--- Dataset items ---
————————

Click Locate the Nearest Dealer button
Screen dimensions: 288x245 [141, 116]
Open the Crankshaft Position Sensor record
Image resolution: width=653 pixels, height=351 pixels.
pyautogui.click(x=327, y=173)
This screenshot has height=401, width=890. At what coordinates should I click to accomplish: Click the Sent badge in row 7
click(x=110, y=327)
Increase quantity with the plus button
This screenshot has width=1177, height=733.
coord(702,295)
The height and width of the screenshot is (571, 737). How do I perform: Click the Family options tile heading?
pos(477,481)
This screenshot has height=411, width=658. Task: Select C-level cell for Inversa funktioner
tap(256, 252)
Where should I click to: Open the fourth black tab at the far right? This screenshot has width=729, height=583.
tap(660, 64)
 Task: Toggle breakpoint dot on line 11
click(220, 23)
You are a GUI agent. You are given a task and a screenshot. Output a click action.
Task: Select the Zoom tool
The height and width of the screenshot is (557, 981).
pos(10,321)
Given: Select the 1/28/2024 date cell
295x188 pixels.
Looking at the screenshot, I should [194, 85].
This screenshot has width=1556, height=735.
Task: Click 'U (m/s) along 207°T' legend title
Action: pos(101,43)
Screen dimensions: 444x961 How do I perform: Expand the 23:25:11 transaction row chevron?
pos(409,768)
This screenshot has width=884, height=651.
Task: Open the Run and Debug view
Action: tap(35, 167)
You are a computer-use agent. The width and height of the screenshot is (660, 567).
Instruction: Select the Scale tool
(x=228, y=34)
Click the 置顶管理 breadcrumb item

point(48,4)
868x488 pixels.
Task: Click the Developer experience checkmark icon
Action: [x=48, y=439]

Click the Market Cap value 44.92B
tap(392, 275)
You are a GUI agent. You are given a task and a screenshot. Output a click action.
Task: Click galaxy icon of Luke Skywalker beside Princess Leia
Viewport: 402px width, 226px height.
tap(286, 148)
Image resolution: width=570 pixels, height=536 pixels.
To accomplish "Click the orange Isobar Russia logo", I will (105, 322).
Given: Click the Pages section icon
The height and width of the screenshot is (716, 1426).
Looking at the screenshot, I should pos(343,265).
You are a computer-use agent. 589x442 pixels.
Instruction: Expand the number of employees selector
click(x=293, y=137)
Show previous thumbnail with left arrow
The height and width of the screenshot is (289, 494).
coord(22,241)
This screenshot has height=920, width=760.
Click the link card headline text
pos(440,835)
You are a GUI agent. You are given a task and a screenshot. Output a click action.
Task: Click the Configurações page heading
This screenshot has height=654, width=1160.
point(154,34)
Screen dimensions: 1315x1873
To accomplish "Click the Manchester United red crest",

————————

--- PROBLEM STATEMENT ---
Starting at the line that contains "295x188 pixels.", write out every line through the end of the entries, exactly and with nothing added.

--- ANSWER TO THIS TASK ---
295x188 pixels.
Looking at the screenshot, I should [194, 85].
This screenshot has width=1556, height=735.
Task: Click 'U (m/s) along 207°T' legend title
Action: pos(101,43)
Screen dimensions: 444x961 How do I perform: Expand the 23:25:11 transaction row chevron?
pos(409,768)
This screenshot has width=884, height=651.
Task: Open the Run and Debug view
Action: tap(35, 167)
You are a computer-use agent. The width and height of the screenshot is (660, 567).
Instruction: Select the Scale tool
(x=228, y=34)
Click the 置顶管理 breadcrumb item

point(48,4)
868x488 pixels.
Task: Click the Developer experience checkmark icon
Action: [x=48, y=439]

Click the Market Cap value 44.92B
tap(392, 275)
You are a GUI agent. You are given a task and a screenshot. Output a click action.
Task: Click galaxy icon of Luke Skywalker beside Princess Leia
Viewport: 402px width, 226px height.
tap(286, 148)
Image resolution: width=570 pixels, height=536 pixels.
To accomplish "Click the orange Isobar Russia logo", I will (105, 322).
Given: Click the Pages section icon
The height and width of the screenshot is (716, 1426).
Looking at the screenshot, I should pos(343,265).
You are a computer-use agent. 589x442 pixels.
Instruction: Expand the number of employees selector
click(x=293, y=137)
Show previous thumbnail with left arrow
The height and width of the screenshot is (289, 494).
coord(22,241)
This screenshot has height=920, width=760.
Click the link card headline text
pos(440,835)
You are a GUI agent. You are given a task and a screenshot. Output a click action.
Task: Click the Configurações page heading
This screenshot has height=654, width=1160.
point(154,34)
Screen dimensions: 1315x1873
To accomplish "Click the Manchester United red crest",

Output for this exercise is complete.